--- Start Text segment ---

Animal Services Center busy but outdated
By Gennady Sheyner
Palo Alto Weekly
Feb. 10, 2012
Read the original article at www.paloaltoonline.com
Just south of Palo Alto’s Municipal Services Center on East Bayshore Road stands a squat building in which dogs slightly outnumber humans. The Animal Services Center houses scores of dogs and cats and has also been known to accommodate goats, rabbits and rats.
The number of feline occupants typically spikes during the summer, Animal Services Center Superintendent Sandra Stadler said, but during a recent tour most of the cages in the dog and cat rooms were filled. Though slightly cramped, with narrow corridors, the facility is well kept, having undergone a series of repairs, including new heating and ventilation systems and landscaping improvements, in 2009.

--- End Text segment ---

Jobs —
A) List every kind of animal that the article on Palo Alto's Animal Services Center says the facility houses or has been known to accommodate.
B) Answer these questions using the article on Palo Alto's Animal Services Center:
(i) On what road does the Animal Services Center stand?
(ii) Who is the superintendent of the Animal Services Center?
(iii) In what year did the facility undergo a series of repairs?
C) Resume the article on Palo Alto's Animal Services Center after its final sentence.

--- Start Recorded information ---

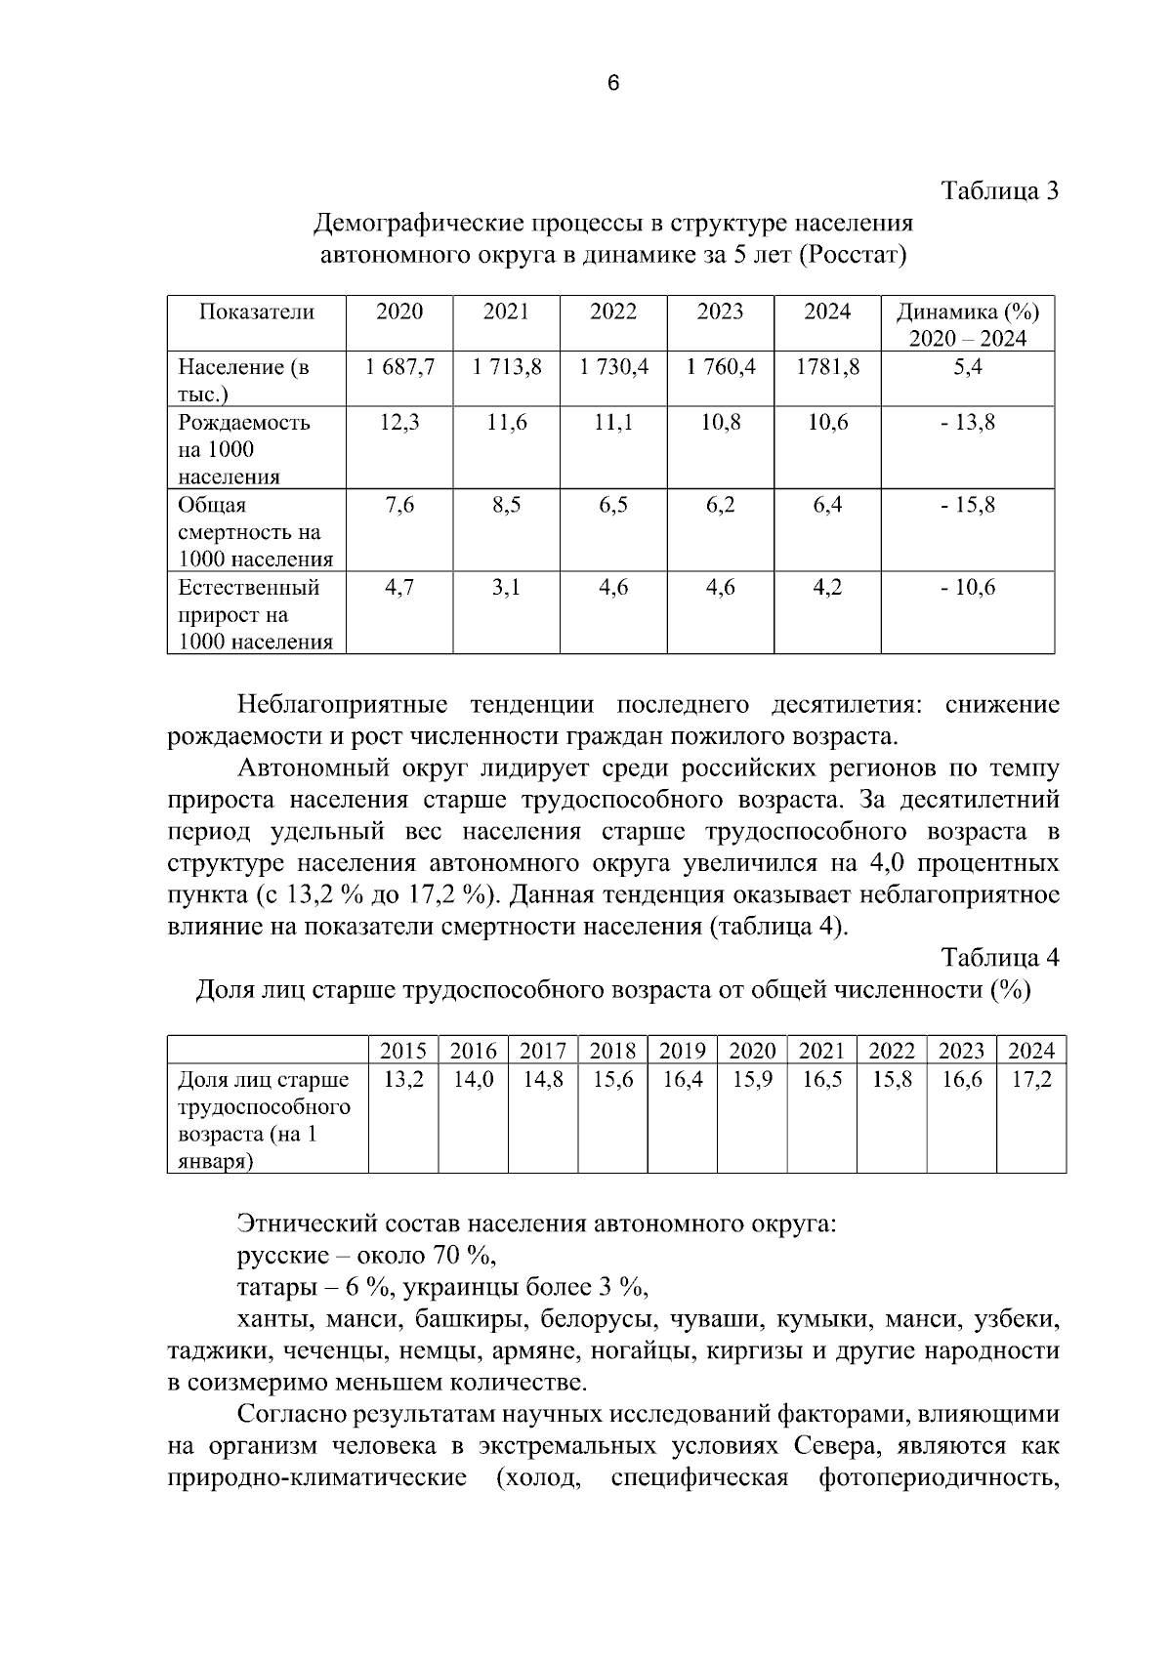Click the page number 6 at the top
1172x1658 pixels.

--- End Recorded information ---

Answers to the tasks —
A) Dogs, cats, goats, rabbits, rats

B)
(i) East Bayshore Road
(ii) Sandra Stadler
(iii) 2009

C)
The 40,000-square-foot building was constructed in the early 1970s and has been providing animal services to Palo Alto, Mountain View, Los Altos and Los Altos Hills since 1993. Though it boasts a wide variety of services, including spaying and neutering, it has a hard time competing with larger and more modern operations such as the Silicon Valley Animal Control Authority. That regional facility, based in Sunnyvale, was built in 2006 and boasts a cage-free animal-services center.
Palo Alto’s animal center, which contains 29 dog kennels and 57 cat cages, has gotten progressively busier in recent years, largely because of the economic downturn, Stadler said.
“We really are seeing a lot more surrendered animals,” Stadler said.
Stadler said the facility’s small size has forced staff to be creative. One room has two rows of dog kennels arranged in a way that requires dogs on one side to face their counterparts on the other side. Recognizing that this positioning could aggravate the tenants, staff installed plastic visors at the bottom of the kennels to block the view.
“We’ve had to utilize every square inch we have,” Stadler said. “We have to be very flexible.”
Stadler said she is proud of the facility’s quality of services. She noted that more than 65 percent of the dogs the shelter picks up find their way back home. The rate for cats is between 10 percent and 15 percent. While that figure may seem low, it soars above the national average of roughly 2 percent, Stadler said.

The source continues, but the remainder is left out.